Under the scheme, untied funds are for priority state projects, while tied funds are conditional on implementing specific reforms. The Centre provided Rs 5,000 crore each to incentivise reforms in urban land reforms and rural land reforms in FY25.
As many as 22 states carried out reforms in building bylaws for industrial and commercial plots. While 18 states have reduced land wastage in setbacks and parking for standalone factories to less than 30%, 12 states doubled the built-up area permitted for flatted factories and 8 states increased Floor Area Ratio (FAR) for commercial buildings to 5 in normal areas and 7 in Central Business Districts, according to finance ministry.
These seemingly technical changes translate to significant economic outcomes with more efficient land use, increased manufacturing capacity, and enhanced urban productivity.
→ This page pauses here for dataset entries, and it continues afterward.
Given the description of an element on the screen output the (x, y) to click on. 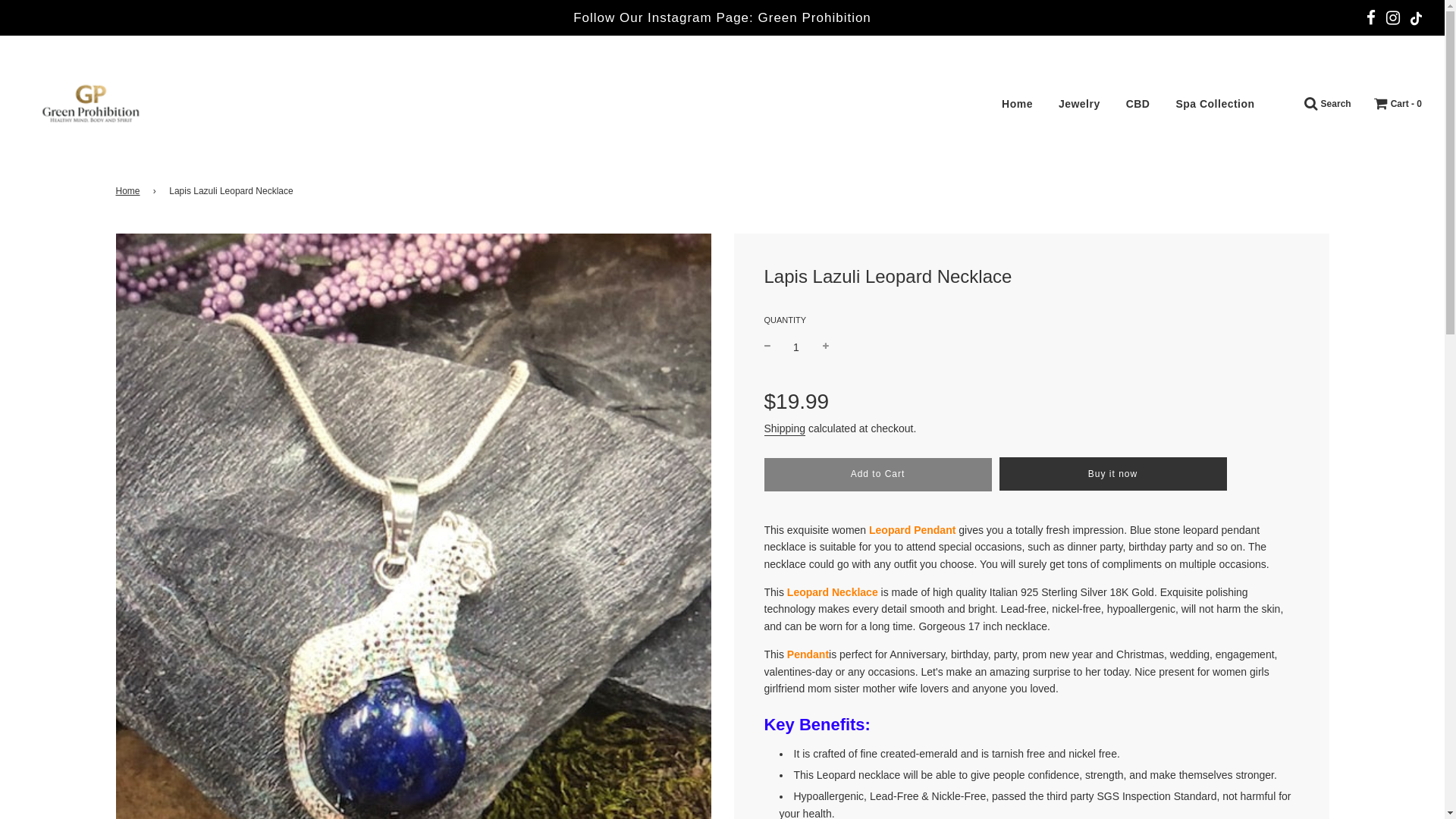
1 (796, 346)
Home (1016, 103)
Cart - 0 (1398, 104)
Search (1327, 104)
Back to the frontpage (129, 191)
Buy it now (1112, 473)
Shipping (785, 427)
Home (129, 191)
Spa Collection (1214, 103)
Jewelry (1079, 103)
CBD (1138, 103)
Perhaps the most far-reaching reforms have occurred in land administration in rural areas through digital transformation of land record that directly impact rural citizens by reducing land disputes, minimizing corruption, and streamlining agricultural credit access.
As much as 90% of cadastral maps now geo-referenced nationwide and 30% of land parcels (22 crore out of 76 crore) assigned Unique Land Parcel Identification Numbers (ULPIN), the finance ministry noted.
Madhya Pradesh now has fully online and paperless registry processes with five states have initiated making legacy records available online and searchable by citizens. As much as 91% of Records of Rights (35 crore out of 38 crore) digitised.
For rural land reforms, states had to achieve several milestones to receive incentives including sub-division of all land parcels as per current ownership, assignment of unique land parcel identification number (Bhu-Aadhar) and geo-referencing of all land parcels, making land registry process completely online and inter-link with other systems and saturation of land records and modernisation of revenue court case management systems.
For urban land reforms, incentives were provided for the digitisation of land records, using GIS mapping, and the establishment of an IT based system for property record administration, updating, and tax administration.
Land reforms are the most critical part for the country as it moves towards becoming the third-largest economy in the world in the next three years and aims to become a developed nation by 2047.